2020 Rangers Offseason Henrik Lundqvist John Davidson Marc Staal

What John Davidson said on MSG about Henrik Lundqvist and Marc Staal

Rangers President John Davidson was on MSG and said:

  • On the Henrik Lundqvist decision, “Both players, when you think about Marc Staal and Henrik, we were sitting and talking about it as, combined, almost 30-years of service for the Rangers and both of them playing with a great deal of compassion, competitiveness, won a Presidents Trophy, have gotten to a Stanley Cup Final. These are the type of things you really have to weigh when you make these decisions, these are the hardest to make. You have to sit here and look at it and say, “we’ve gotta do what we have to do, the cap is different, it’s going to be flat for three-years, there are young people going through this build and everything adds up. All in all, it’s about what they did for the Rangers. They will always be Rangers, great Rangers. With Hank, when you are called the “King,” you are called that for a reason. We have good relationships with both players, we will continue that way and anything they need, we are there for them and we just have to keep moving, going north.”
  • On having a personal relationship with Hank, “the first time I ever saw Henrik Lundqvist play, it was at the training center, in training center, his first day. The media have a certain area at ice level, 30 feet from where Henrik is in goal, and I said to myself ‘this guy is good, this guy is really good.’ You could see it in the first five minutes and then he went onto an incredible career with the Rangers. When it’s goalie-goalie you talk a little about things here and there and when it gets down to these types of decisions, I really like that Hank asked me to go have a discussion with him, and we did.

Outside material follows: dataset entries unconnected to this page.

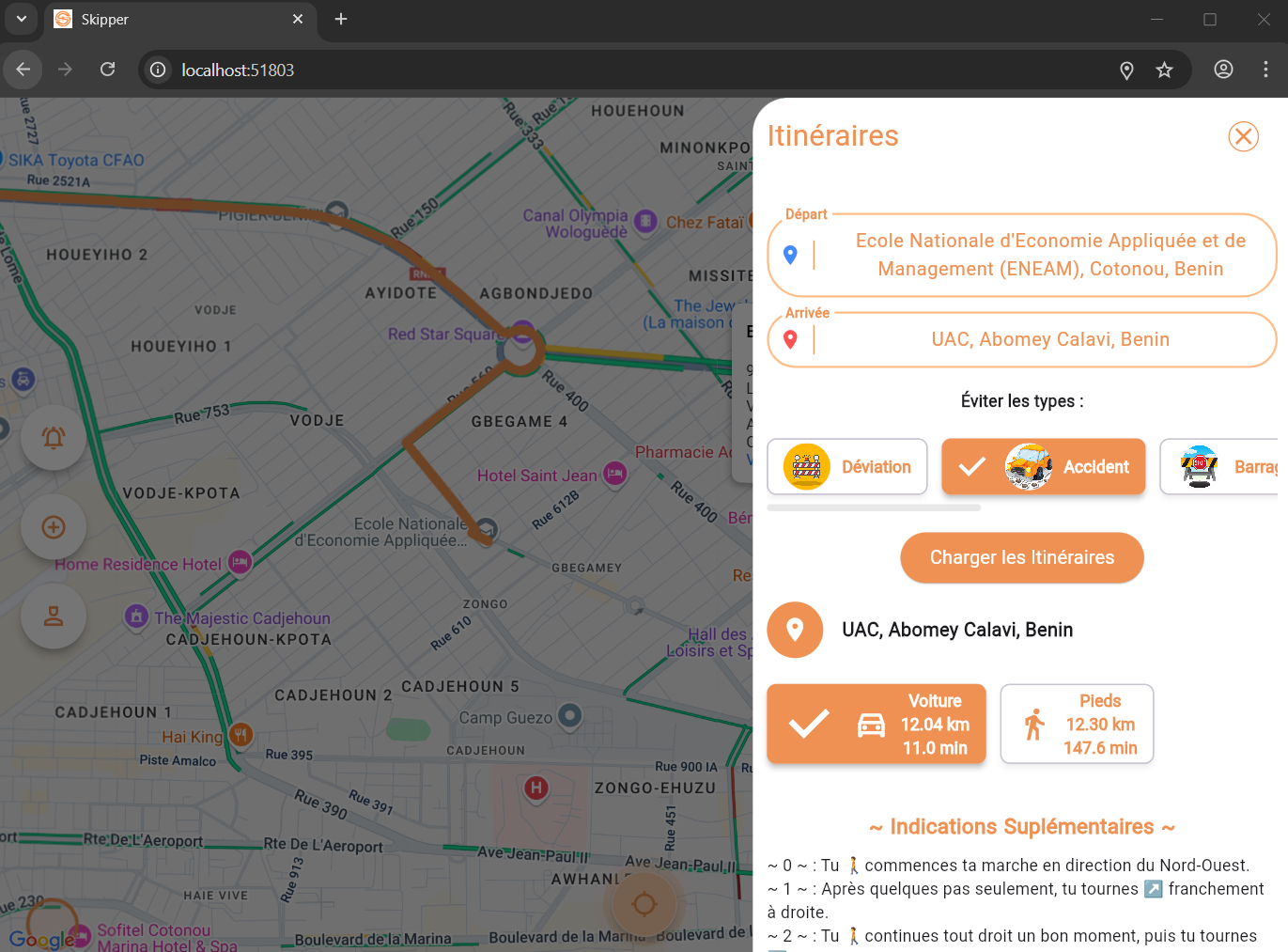Close the Itinéraires panel with the X icon
The image size is (1288, 952).
pos(1243,136)
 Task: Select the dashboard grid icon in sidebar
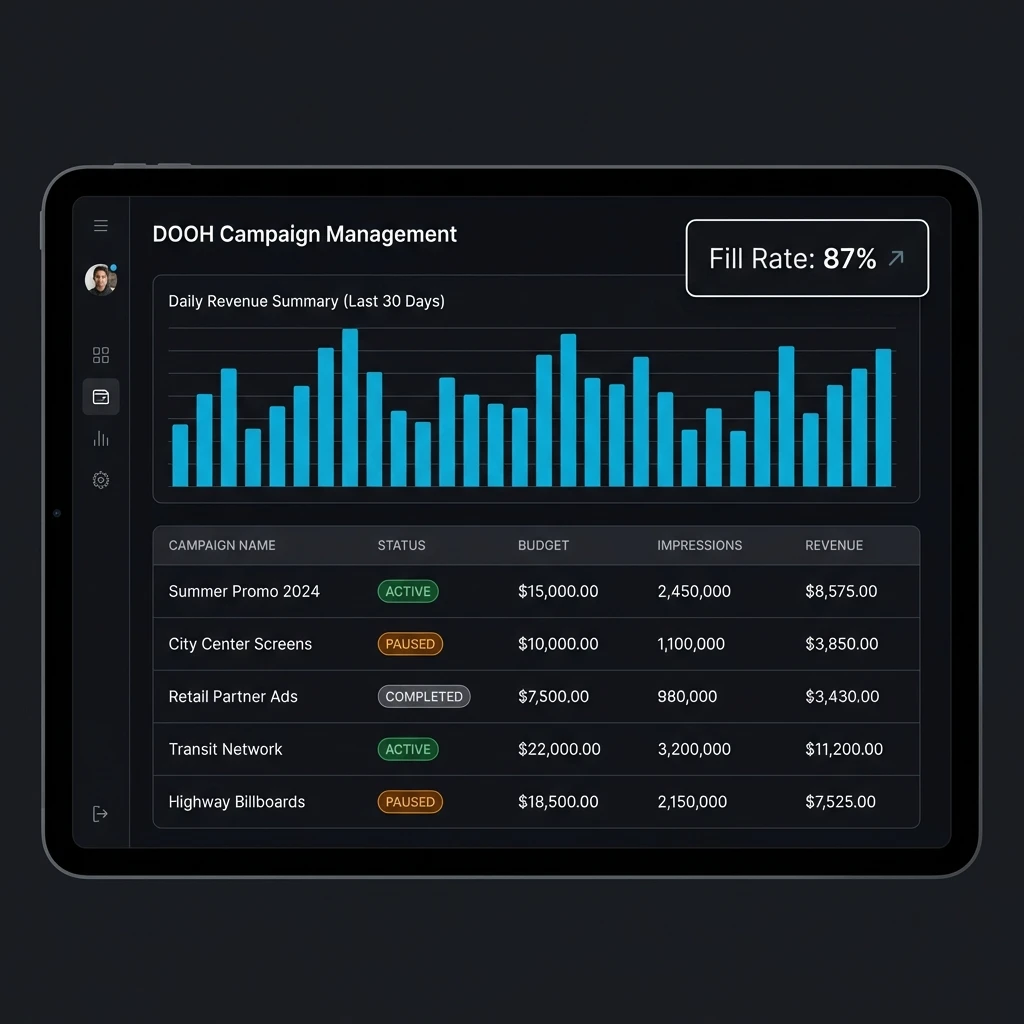click(100, 355)
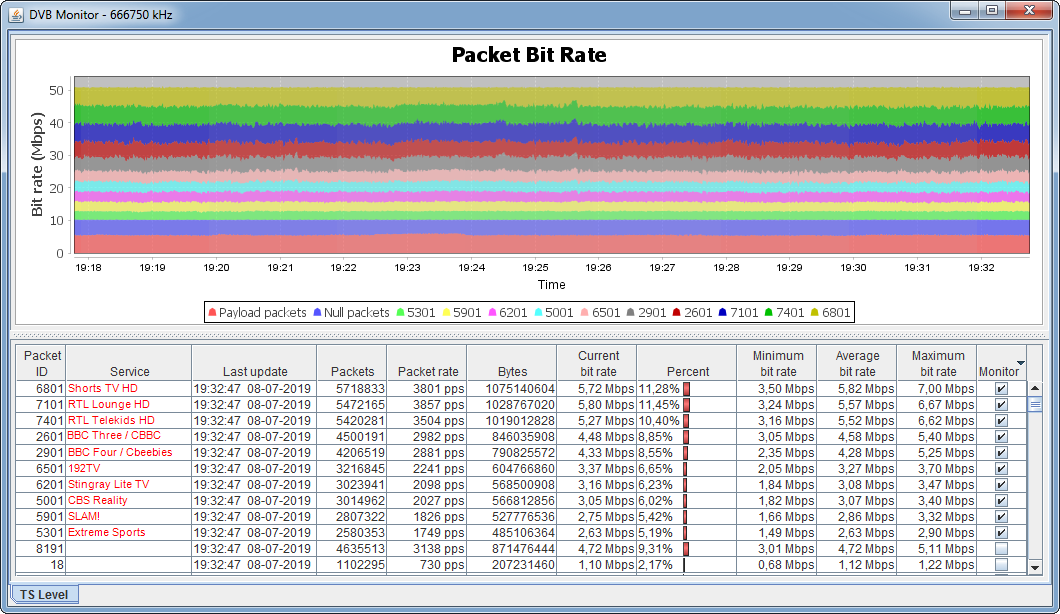1060x614 pixels.
Task: Select the 5301 legend entry icon
Action: pyautogui.click(x=399, y=313)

It was very honest with both people involved about thoughts and ideas and future and the one thing I really respected about what Hank said was ‘wherever this goes, I just want to make sure, whatever my decision is, that I don’t have any regrets. That is a great way of looking at things. With us, we have to make these hard decisions, it’s part of the business. I’ve thought about athletes in New York, Tom Seaver went on and left, Walt “Clyde” Frazier, a lot of great athletes in this City, some of them went on and played, Eli Manning didn’t play for another organization, some did. The player had to make that determination in his own heart and feelings and I know Henrik is going to really weigh things as he moves forward.”
  • Did you seek out any advice on what to do, “When you go through these decisions you try and weigh every single option that is available to us. You work with Hank, Hank works with his family, Hank has his agency that he works with and he believes in their help. Everyone gets together and makes this decision. We have Chris Drury here, Jeff Gorton here, the coaching staff, the owner, Jim Dolan, he has immense respect for Hank. All these things have to weigh and a lot of times you get a ledger sheet and go through pros and cons and just try to weigh them and make these tough decisions and hopefully they are right ones. All I know is, this organization and Hank, the marriage is still going. It’s an incredible marriage and when you think Rangers, you think NYC and what Hank has been able to do in NYC and the NY area, helping people, making life better for a lot of different people. That is something that will continue. The hockey part of it is changed right now but I think the big picture is what you try to look at. I have immense, really immense respect for what Hank has been able to do. He’s been skating here at the training center and taking shots with a lot of our young and older players who want to work on their conditioning and do things. Hank can come up any time he wants to the training center and work out, take shots. It’s still a good marriage.”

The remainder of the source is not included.